Assign a Static I.P. address to a tp-link WiFi Extender.

dobharweim

Honorable
Nov 24, 2013
3
0
10,510
Hello,

I bough one of these http://www.amazon.co.uk/gp/product/B00DEYDF8I/ref=oh_details_o00_s00_i00?ie=UTF8&psc=1 recently in order to extend my WiFi network. We already have one of these installed elsewhere in the building, along with a power line adapter plugged into the Router via Ethernet.

When I paired the second extender to the network it worked fine at first, however after about 5 minutes I noticed there was a conflict, where one of the two extenders would loose connectivity to the net. I noticed that whichever Extender had lost connectivity would have a Class B I.P. address, for some reason, even though each were configured "out of the box" with Class C addresses. Obviously I thought that there may be an I.P. address conflict at first, that both extenders attempting to use the one subnet mask might be at fault, and so I tried to set each power line extender to separate sub-net masks.

I kept the original extender on 192.168.1.X : 255.255.255.0
I set the new extender to 192.168.10.X : 255.255.255.0

Unfortunately when I change the I.P. address and Subnet mask settings through the bundled TP-Link utility, it doesn't seem to save the changes, and even on reboot the extender that has lost connectivity will not have regained it and will still have a Class B address of 169.254.X.X.

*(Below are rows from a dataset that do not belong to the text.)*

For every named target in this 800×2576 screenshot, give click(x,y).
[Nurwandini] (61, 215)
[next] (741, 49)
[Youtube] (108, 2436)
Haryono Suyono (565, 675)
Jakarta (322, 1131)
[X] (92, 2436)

I've a fair bit of experience mucking about with routers etc., but these particular TP-Link extenders are new to me, and help identifying the problem would be really appreciated.

Cheers,

Dave.
 
Solution
I would use an address on the same network, you have them on two distinct subnets with 1.x and 10.x so they will not communicate. They should be on the same network as the router and their addresses are static so make sure that the router DHCP cannot assign those addresses.

RealBeast

Titan
Moderator
I would use an address on the same network, you have them on two distinct subnets with 1.x and 10.x so they will not communicate. They should be on the same network as the router and their addresses are static so make sure that the router DHCP cannot assign those addresses.